_提示文_
....................

黒坂岳央氏の7/11付けアゴラ記事「日本人が仕事でやる気がない原因」へのコメントです。


2022年に経産省が発表した「未来人材ビジョン」も、日本の高度人材は、「国際比較において、やる気が最低」というショッキングな現実をレポートしております。そしてその原因は、人材の流動性の乏しさによると、結論付けております。https://www.meti.go.jp/press/2022/05/20220531001/20220531001-1.pdf 

ならばどうすれば良いかという問題ですが、被雇用者(つまり社員の側)がやる気を出せばよい、というのはその通りですが、そんなことを言ってどうなるものでもありません。やる気を出す人はやる気を出すだろうけど、それは今までもやる気満々だった人の話で、最初からやる気がない人に何を言っても始まらない。つまり、この「解」は「無意味な解」です。

基本的に我が国の雇用制度は、終身雇用を前提としており、会社都合による解雇を禁ずる一方で、社員に対しても定年までの勤務が有利になるように制度化されている。年功賃金制しかり、退職金制度しかり、なのですね。この部分を何とかしないと、人材の流動化などしょせん無理。一方で手足を縛っておいて、さあなんとかしなさい、というのは無茶な話です。

まず必要なことは、終身雇用という制度を実質無効化すること。企業の解雇権をより幅広く認めること。これには、濫用を防ぐ手立ては必要でしょうが、最低限金銭補償によって解雇できるようにすることです。

一方の終身雇用を前提とした賃金制度は、早期退職を不利とする形で、実質的には「賃金の後払い」制になっている。こんなことは、賃金即時払いの原則に反しており、その目的が、自己都合退職に経済的ペナルティを課すことで転職の自由を束縛する、人権侵害にもなりかねない制度なのですね。これは、法律で禁止することが妥当です。こういった面から、地道に対応することで、日本人も少しはやる気を出すようになるのではないかと思いますよ。

....................

_データ_

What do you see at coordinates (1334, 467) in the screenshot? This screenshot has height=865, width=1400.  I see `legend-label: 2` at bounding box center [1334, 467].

....................

_取り組む課題_
[a] 提示文のうち、「黒坂岳央氏の7/11付けアゴ」から「い、というのは無茶な話です。」までの部分を、両端も含めて一字一句変えずに書き写す。
[b] 提示文の内容を二文でまとめる。

_解答一覧_
[a]
黒坂岳央氏の7/11付けアゴラ記事「日本人が仕事でやる気がない原因」へのコメントです。


2022年に経産省が発表した「未来人材ビジョン」も、日本の高度人材は、「国際比較において、やる気が最低」というショッキングな現実をレポートしております。そしてその原因は、人材の流動性の乏しさによると、結論付けております。https://www.meti.go.jp/press/2022/05/20220531001/20220531001-1.pdf 

ならばどうすれば良いかという問題ですが、被雇用者(つまり社員の側)がやる気を出せばよい、というのはその通りですが、そんなことを言ってどうなるものでもありません。やる気を出す人はやる気を出すだろうけど、それは今までもやる気満々だった人の話で、最初からやる気がない人に何を言っても始まらない。つまり、この「解」は「無意味な解」です。

基本的に我が国の雇用制度は、終身雇用を前提としており、会社都合による解雇を禁ずる一方で、社員に対しても定年までの勤務が有利になるように制度化されている。年功賃金制しかり、退職金制度しかり、なのですね。この部分を何とかしないと、人材の流動化などしょせん無理。一方で手足を縛っておいて、さあなんとかしなさい、というのは無茶な話です。

[b] 経産省の「未来人材ビジョン」は、日本の高度人材のやる気が国際比較で最低であり、その原因は人材の流動性の乏しさにあると結論付けている。筆者は、社員にやる気を出せと言うのは無意味な解だとし、金銭補償による解雇を認めて終身雇用を実質無効化すること、早期退職を不利にする「賃金の後払い」制を法律で禁止することを求めている。